THOSE who know me well will appreciate it when I say that I have a keen interest in financial matters. Too keen, John thinks. This interest is limited by purely domestic boundaries; a brief flutter on the stock market in the '80s resulting in burnt fingers and a determination not to let anyone else handle any savings I may have accrued again. I save small change, probably contributing to the national shortage of one pence and two pence coins, and have even tried aiming for the new two-pound coin. That particular piggy bank has been raided so many times, however, that it resembles not so much a piggy bank as a sausage machine.

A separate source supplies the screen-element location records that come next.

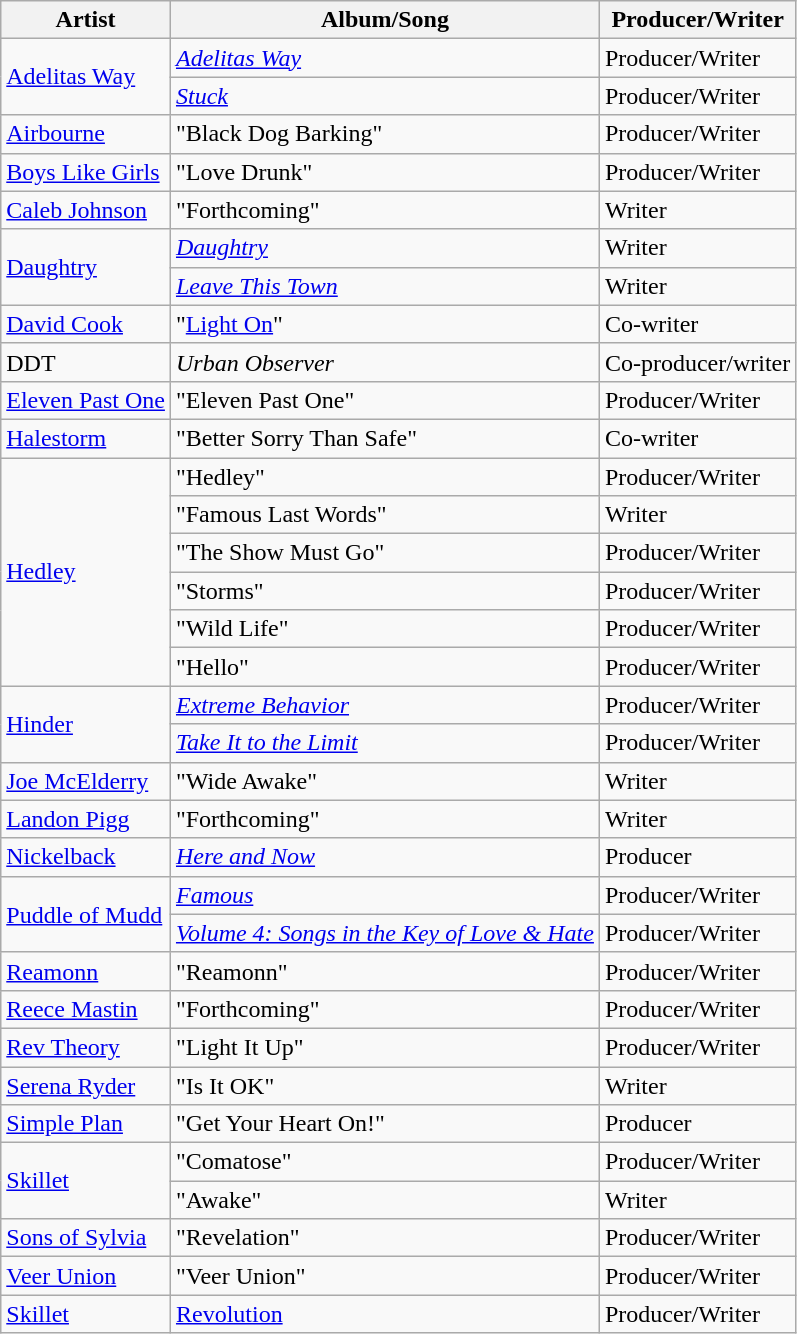
Stuck [384, 96]
"Love Drunk" [384, 172]
Halestorm [86, 438]
Joe McElderry [86, 781]
"Wide Awake" [384, 781]
"Is It OK" [384, 1085]
"The Show Must Go" [384, 553]
Airbourne [86, 134]
Sons of Sylvia [86, 1238]
Eleven Past One [86, 400]
Leave This Town [384, 286]
"Revelation" [384, 1238]
Rev Theory [86, 1047]
"Reamonn" [384, 971]
Take It to the Limit [384, 743]
"Black Dog Barking" [384, 134]
"Awake" [384, 1200]
Puddle of Mudd [86, 914]
Co-producer/writer [697, 362]
Hedley [86, 572]
Veer Union [86, 1276]
Here and Now [384, 857]
Caleb Johnson [86, 210]
Reece Mastin [86, 1009]
"Comatose" [384, 1162]
Album/Song [384, 20]
Nickelback [86, 857]
"Get Your Heart On!" [384, 1124]
Revolution [384, 1314]
Boys Like Girls [86, 172]
David Cook [86, 324]
Extreme Behavior [384, 705]
Famous [384, 895]
Reamonn [86, 971]
"Better Sorry Than Safe" [384, 438]
Simple Plan [86, 1124]
"Famous Last Words" [384, 515]
"Light It Up" [384, 1047]
Urban Observer [384, 362]
Serena Ryder [86, 1085]
"Hedley" [384, 477]
"Veer Union" [384, 1276]
DDT [86, 362]
"Light On" [384, 324]
Landon Pigg [86, 819]
Volume 4: Songs in the Key of Love & Hate [384, 933]
"Eleven Past One" [384, 400]
"Wild Life" [384, 629]
Artist [86, 20]
Hinder [86, 724]
"Storms" [384, 591]
"Hello" [384, 667]
Scan for the cell matching the given text and deliver its [X, Y] coordinate at center. 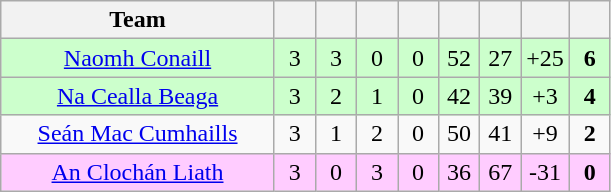
Naomh Conaill [138, 58]
-31 [546, 172]
Team [138, 20]
67 [500, 172]
Na Cealla Beaga [138, 96]
4 [590, 96]
27 [500, 58]
36 [460, 172]
39 [500, 96]
6 [590, 58]
Seán Mac Cumhaills [138, 134]
+9 [546, 134]
+25 [546, 58]
50 [460, 134]
52 [460, 58]
41 [500, 134]
+3 [546, 96]
42 [460, 96]
An Clochán Liath [138, 172]
Search for the cell housing the specified text and yield its [x, y] center coordinate. 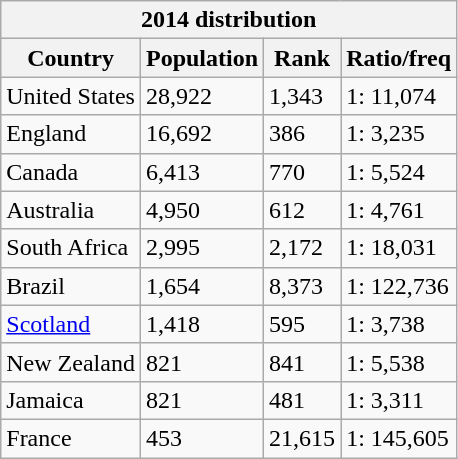
1,418 [202, 324]
595 [302, 324]
South Africa [71, 248]
England [71, 134]
4,950 [202, 210]
770 [302, 172]
New Zealand [71, 362]
France [71, 438]
1: 18,031 [399, 248]
453 [202, 438]
1: 5,524 [399, 172]
612 [302, 210]
6,413 [202, 172]
Ratio/freq [399, 58]
1: 4,761 [399, 210]
2014 distribution [229, 20]
Jamaica [71, 400]
8,373 [302, 286]
1: 145,605 [399, 438]
1: 11,074 [399, 96]
841 [302, 362]
481 [302, 400]
1: 3,738 [399, 324]
United States [71, 96]
1,343 [302, 96]
16,692 [202, 134]
1: 3,311 [399, 400]
2,172 [302, 248]
Australia [71, 210]
21,615 [302, 438]
1: 122,736 [399, 286]
Brazil [71, 286]
Population [202, 58]
28,922 [202, 96]
1,654 [202, 286]
1: 3,235 [399, 134]
386 [302, 134]
Canada [71, 172]
1: 5,538 [399, 362]
Scotland [71, 324]
Country [71, 58]
Rank [302, 58]
2,995 [202, 248]
For the text-containing cell, return its midpoint in (X, Y) coordinate format. 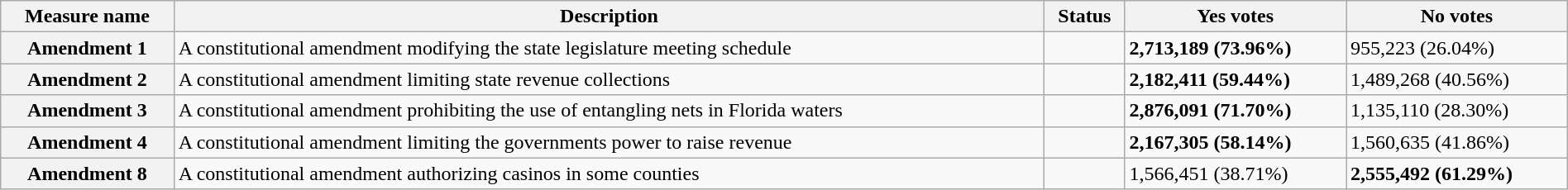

John's interest in coinage is limited to the odd coin that he digs up, or that comes to the surface when ploughing, and is usually discovered when he is in the field at a later date crop-walking. He has a tin of coins or tokens from the Middle Ages, through Georgian, Victorian and Edwardian times, and a jar full of silver sixpences, three penny bits and other 20th century coinage. We often consult our local museum service or various books on coins. It is fascinating to think of all the farmers and peasants that have been on the land we think of as 'ours'. A lot of old coins turn up near a seven-acre wood in the middle of our fields. It is at the crossing point of a bridle path and a right of way. I keep hoping that rather than the odd coin, John might find a bag of silver concealed from highway robbers, or even by them. John's mum Rose is always telling him that he ploughs too deeply, but he is hoping that it may pay rich dividends one day and turn up an ancient leather sack bursting with silver or pieces of eight.

Now I must admit to a passion for trivia, information and following up on an area of interest. For example, I have recently read 'The Song of Troy' by Colleen McCullough. After finishing the book, a history of the Trojan war told through the main characters, Helen, Achilles, Hector, Priam etc, I could not wait to get out the encyclopaedias and find out more about all these long-dead heroes and warriors. And villainesses. Especially Helen - the strumpet. So when John brings a coin home and we have gone through our books and made an initial identification, I tend to read on and bore the whole family to death with fascinating titbits of information.

Several months ago, after identifying a sliver of copper as a chewed-up half penny coin that had lost out to a power harrow, I was flicking though our coinage books whilst listening to the Brain of Britain quiz on the radio. They invited listeners to send in a couple of questions to try and beat the team. So I did. And I have. And I've got the book token to prove it.

"There's no getting away from it," John said with deepest irony. "I always knew you were a clever beggar." Half an hour after receiving my letter, I was completely stumped by the task of having to reverse a corn trailer under the shed to get it out of the rain as quickly as possible. No point in waiting days for the weather to clear up and the moisture content in the corn to drop, only to have it rained on when it is in the trailer. Viewing my desperate attempts to work out which way to turn the wheel to get the trailer to go in the opposite direction, John fell about laughing. "That's a good one for your team to answer," he said. "Ask them to tell you what to do to get that trailer to go where you want it."

I feel another book token coming on.